### WORK REQUIRED
Edit the records below so that each occurrence of "GUI agent" becomes "desktop assistant", and leave every other part of them unchanged.
◆ ◆ ◆
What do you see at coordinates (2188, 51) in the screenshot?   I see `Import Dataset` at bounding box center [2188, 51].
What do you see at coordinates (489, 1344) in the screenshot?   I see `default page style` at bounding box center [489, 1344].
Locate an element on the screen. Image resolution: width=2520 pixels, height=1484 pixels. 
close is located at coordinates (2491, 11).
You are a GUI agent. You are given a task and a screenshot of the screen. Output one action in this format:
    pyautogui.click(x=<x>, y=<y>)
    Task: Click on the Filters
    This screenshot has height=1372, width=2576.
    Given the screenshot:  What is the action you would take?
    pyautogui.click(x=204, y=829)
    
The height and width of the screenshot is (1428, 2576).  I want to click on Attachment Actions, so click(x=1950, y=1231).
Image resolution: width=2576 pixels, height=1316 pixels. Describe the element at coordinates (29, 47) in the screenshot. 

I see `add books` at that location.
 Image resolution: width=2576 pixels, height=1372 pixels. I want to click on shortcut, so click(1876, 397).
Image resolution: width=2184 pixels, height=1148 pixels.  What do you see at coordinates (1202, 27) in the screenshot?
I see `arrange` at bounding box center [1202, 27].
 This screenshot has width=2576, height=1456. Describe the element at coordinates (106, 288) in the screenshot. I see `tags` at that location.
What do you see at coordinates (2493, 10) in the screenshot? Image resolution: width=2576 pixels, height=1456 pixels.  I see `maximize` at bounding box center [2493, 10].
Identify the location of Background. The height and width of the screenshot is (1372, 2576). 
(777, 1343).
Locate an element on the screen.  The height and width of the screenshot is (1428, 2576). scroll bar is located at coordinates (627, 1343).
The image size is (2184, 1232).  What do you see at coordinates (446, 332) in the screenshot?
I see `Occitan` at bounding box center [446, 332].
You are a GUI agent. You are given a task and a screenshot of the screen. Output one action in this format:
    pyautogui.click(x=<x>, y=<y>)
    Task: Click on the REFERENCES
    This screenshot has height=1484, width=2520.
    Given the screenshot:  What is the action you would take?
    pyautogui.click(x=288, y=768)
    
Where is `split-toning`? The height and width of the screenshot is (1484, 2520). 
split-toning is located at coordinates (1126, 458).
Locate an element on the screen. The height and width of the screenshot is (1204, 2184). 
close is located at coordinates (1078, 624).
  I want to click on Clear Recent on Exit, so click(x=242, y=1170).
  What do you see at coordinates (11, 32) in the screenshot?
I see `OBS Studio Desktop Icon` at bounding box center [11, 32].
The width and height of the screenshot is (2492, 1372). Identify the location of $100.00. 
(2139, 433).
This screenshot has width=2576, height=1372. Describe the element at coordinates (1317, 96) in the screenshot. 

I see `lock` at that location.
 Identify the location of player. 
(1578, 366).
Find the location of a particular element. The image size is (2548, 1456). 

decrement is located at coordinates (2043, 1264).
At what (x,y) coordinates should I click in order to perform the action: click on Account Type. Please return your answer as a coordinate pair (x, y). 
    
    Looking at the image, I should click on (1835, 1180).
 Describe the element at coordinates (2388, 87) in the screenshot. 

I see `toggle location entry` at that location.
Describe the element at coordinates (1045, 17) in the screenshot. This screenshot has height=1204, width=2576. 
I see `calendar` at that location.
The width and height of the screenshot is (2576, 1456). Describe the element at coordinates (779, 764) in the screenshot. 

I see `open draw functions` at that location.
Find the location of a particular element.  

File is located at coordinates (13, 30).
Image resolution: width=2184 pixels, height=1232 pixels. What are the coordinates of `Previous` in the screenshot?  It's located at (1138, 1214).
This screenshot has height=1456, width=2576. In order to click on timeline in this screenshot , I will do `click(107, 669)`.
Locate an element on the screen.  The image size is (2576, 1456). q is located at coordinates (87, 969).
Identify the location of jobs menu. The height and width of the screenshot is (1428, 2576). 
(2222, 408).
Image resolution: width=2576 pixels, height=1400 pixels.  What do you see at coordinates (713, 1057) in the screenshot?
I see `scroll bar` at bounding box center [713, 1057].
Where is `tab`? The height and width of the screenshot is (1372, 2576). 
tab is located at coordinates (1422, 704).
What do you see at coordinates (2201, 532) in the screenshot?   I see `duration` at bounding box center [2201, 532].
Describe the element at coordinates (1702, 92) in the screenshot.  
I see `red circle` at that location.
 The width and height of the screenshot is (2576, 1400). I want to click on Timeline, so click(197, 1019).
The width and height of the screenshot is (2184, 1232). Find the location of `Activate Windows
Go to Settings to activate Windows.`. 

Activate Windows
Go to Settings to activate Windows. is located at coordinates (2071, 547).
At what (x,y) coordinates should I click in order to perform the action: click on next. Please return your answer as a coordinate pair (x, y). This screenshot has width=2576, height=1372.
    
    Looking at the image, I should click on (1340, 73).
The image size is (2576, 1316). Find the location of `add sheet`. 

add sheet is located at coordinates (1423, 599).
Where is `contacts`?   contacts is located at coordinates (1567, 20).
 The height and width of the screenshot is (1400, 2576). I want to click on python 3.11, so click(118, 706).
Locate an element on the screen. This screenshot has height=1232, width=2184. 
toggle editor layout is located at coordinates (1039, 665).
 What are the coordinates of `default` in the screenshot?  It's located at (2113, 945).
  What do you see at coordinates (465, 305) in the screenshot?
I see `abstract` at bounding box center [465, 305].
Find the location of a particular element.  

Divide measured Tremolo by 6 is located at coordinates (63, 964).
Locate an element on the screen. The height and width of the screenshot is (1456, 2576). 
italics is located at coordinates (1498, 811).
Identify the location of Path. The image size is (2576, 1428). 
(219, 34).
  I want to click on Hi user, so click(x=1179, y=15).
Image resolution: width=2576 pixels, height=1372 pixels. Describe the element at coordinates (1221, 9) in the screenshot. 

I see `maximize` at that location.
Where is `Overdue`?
◆ ◆ ◆
### RESPONSE BELOW
What do you see at coordinates (2188, 51) in the screenshot?   I see `Import Dataset` at bounding box center [2188, 51].
What do you see at coordinates (489, 1344) in the screenshot?   I see `default page style` at bounding box center [489, 1344].
Locate an element on the screen. Image resolution: width=2520 pixels, height=1484 pixels. 
close is located at coordinates (2491, 11).
You are a desktop assistant. You are given a task and a screenshot of the screen. Output one action in this format:
    pyautogui.click(x=<x>, y=<y>)
    Task: Click on the Filters
    This screenshot has height=1372, width=2576.
    Given the screenshot:  What is the action you would take?
    pyautogui.click(x=204, y=829)
    
The height and width of the screenshot is (1428, 2576).  I want to click on Attachment Actions, so click(x=1950, y=1231).
Image resolution: width=2576 pixels, height=1316 pixels. Describe the element at coordinates (29, 47) in the screenshot. 

I see `add books` at that location.
 Image resolution: width=2576 pixels, height=1372 pixels. I want to click on shortcut, so click(1876, 397).
Image resolution: width=2184 pixels, height=1148 pixels.  What do you see at coordinates (1202, 27) in the screenshot?
I see `arrange` at bounding box center [1202, 27].
 This screenshot has width=2576, height=1456. Describe the element at coordinates (106, 288) in the screenshot. I see `tags` at that location.
What do you see at coordinates (2493, 10) in the screenshot? Image resolution: width=2576 pixels, height=1456 pixels.  I see `maximize` at bounding box center [2493, 10].
Identify the location of Background. The height and width of the screenshot is (1372, 2576). 
(777, 1343).
Locate an element on the screen.  The height and width of the screenshot is (1428, 2576). scroll bar is located at coordinates (627, 1343).
The image size is (2184, 1232).  What do you see at coordinates (446, 332) in the screenshot?
I see `Occitan` at bounding box center [446, 332].
You are a desktop assistant. You are given a task and a screenshot of the screen. Output one action in this format:
    pyautogui.click(x=<x>, y=<y>)
    Task: Click on the REFERENCES
    This screenshot has height=1484, width=2520.
    Given the screenshot:  What is the action you would take?
    pyautogui.click(x=288, y=768)
    
Where is `split-toning`? The height and width of the screenshot is (1484, 2520). 
split-toning is located at coordinates (1126, 458).
Locate an element on the screen. The height and width of the screenshot is (1204, 2184). 
close is located at coordinates (1078, 624).
  I want to click on Clear Recent on Exit, so click(x=242, y=1170).
  What do you see at coordinates (11, 32) in the screenshot?
I see `OBS Studio Desktop Icon` at bounding box center [11, 32].
The width and height of the screenshot is (2492, 1372). Identify the location of $100.00. 
(2139, 433).
This screenshot has width=2576, height=1372. Describe the element at coordinates (1317, 96) in the screenshot. 

I see `lock` at that location.
 Identify the location of player. 
(1578, 366).
Find the location of a particular element. The image size is (2548, 1456). 

decrement is located at coordinates (2043, 1264).
At what (x,y) coordinates should I click in order to perform the action: click on Account Type. Please return your answer as a coordinate pair (x, y). 
    
    Looking at the image, I should click on (1835, 1180).
 Describe the element at coordinates (2388, 87) in the screenshot. 

I see `toggle location entry` at that location.
Describe the element at coordinates (1045, 17) in the screenshot. This screenshot has height=1204, width=2576. 
I see `calendar` at that location.
The width and height of the screenshot is (2576, 1456). Describe the element at coordinates (779, 764) in the screenshot. 

I see `open draw functions` at that location.
Find the location of a particular element.  

File is located at coordinates (13, 30).
Image resolution: width=2184 pixels, height=1232 pixels. What are the coordinates of `Previous` in the screenshot?  It's located at (1138, 1214).
This screenshot has height=1456, width=2576. In order to click on timeline in this screenshot , I will do `click(107, 669)`.
Locate an element on the screen.  The image size is (2576, 1456). q is located at coordinates (87, 969).
Identify the location of jobs menu. The height and width of the screenshot is (1428, 2576). 
(2222, 408).
Image resolution: width=2576 pixels, height=1400 pixels.  What do you see at coordinates (713, 1057) in the screenshot?
I see `scroll bar` at bounding box center [713, 1057].
Where is `tab`? The height and width of the screenshot is (1372, 2576). 
tab is located at coordinates (1422, 704).
What do you see at coordinates (2201, 532) in the screenshot?   I see `duration` at bounding box center [2201, 532].
Describe the element at coordinates (1702, 92) in the screenshot.  
I see `red circle` at that location.
 The width and height of the screenshot is (2576, 1400). I want to click on Timeline, so click(197, 1019).
The width and height of the screenshot is (2184, 1232). Find the location of `Activate Windows
Go to Settings to activate Windows.`. 

Activate Windows
Go to Settings to activate Windows. is located at coordinates (2071, 547).
At what (x,y) coordinates should I click in order to perform the action: click on next. Please return your answer as a coordinate pair (x, y). This screenshot has width=2576, height=1372.
    
    Looking at the image, I should click on (1340, 73).
The image size is (2576, 1316). Find the location of `add sheet`. 

add sheet is located at coordinates (1423, 599).
Where is `contacts`?   contacts is located at coordinates (1567, 20).
 The height and width of the screenshot is (1400, 2576). I want to click on python 3.11, so click(118, 706).
Locate an element on the screen. This screenshot has height=1232, width=2184. 
toggle editor layout is located at coordinates (1039, 665).
 What are the coordinates of `default` in the screenshot?  It's located at (2113, 945).
  What do you see at coordinates (465, 305) in the screenshot?
I see `abstract` at bounding box center [465, 305].
Find the location of a particular element.  

Divide measured Tremolo by 6 is located at coordinates (63, 964).
Locate an element on the screen. The height and width of the screenshot is (1456, 2576). 
italics is located at coordinates (1498, 811).
Identify the location of Path. The image size is (2576, 1428). 
(219, 34).
  I want to click on Hi user, so click(x=1179, y=15).
Image resolution: width=2576 pixels, height=1372 pixels. Describe the element at coordinates (1221, 9) in the screenshot. 

I see `maximize` at that location.
Where is `Overdue`?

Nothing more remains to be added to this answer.